Experimental data indicates that stem cells may support healing of meniscal tissue in the stifle as well as in tendons and ligaments of horses.
The initial research, which is being carried out by Roger Smith from the Royal Veterinary College, is encouraging UK vets to explore the option of using stem cells to treat equine intra-synovial soft tissue injuries.
According to Professor Smith, healing of intra-synovial soft tissue injuries is frustratingly poor in the horse with a 6 per cent prognosis for Grade III meniscal tears and 18 per cent prognosis for long tears of the deep digital flexor tendon within the digital flexor tendon sheath. At present, the gold standard is arthroscopic debridement of the damaged areas but vets have not previously been able to augment the subsequent phases of tissue repair. It is hoped that stem cells would have the capacity to assist with this aspect.
The most appropriate intra-synovial cases for stem cell treatment would be synovial cavities containing soft tissue pathology. These would include grade III/IV meniscal tears with a stable stifle or tendon tears within a tendon sheath or bursa such as deep digital flexor tendon tears in the digital sheath or navicular bursa.

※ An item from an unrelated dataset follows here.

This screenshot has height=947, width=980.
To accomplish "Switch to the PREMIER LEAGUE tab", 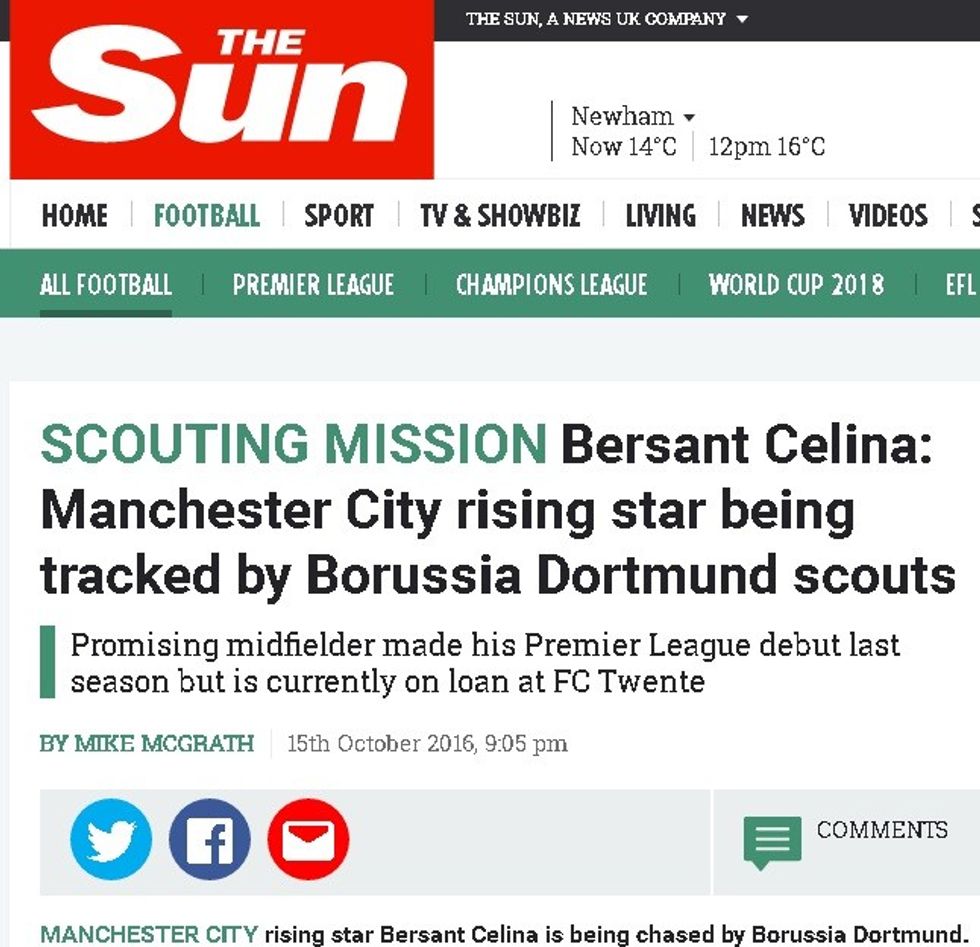I will pyautogui.click(x=313, y=285).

Professor Smith said: “While there is currently no definitive evidence to support the use of stem cells to treat these injuries, there is a logical rationale behind the technique and it may improve these horses’ chances of a full recovery.”
A number of cases have been treated intra-synovially using VetCell’s stem cell service, which has enabled recommendations to be made as to how these cells might be used to best effect.
Stem cell therapy currently offers a good prognosis for the repair of certain types of equine tendon and ligament injuries. The technique involves implanting millions of the patient’s own stem cells and autologous growth factors directly into the injured tendon or ligament.
Levels of success have generated considerable interest from the human sector and trials in human medicine, for the treatment of Achilles tendinopathies, should be commencing later this year.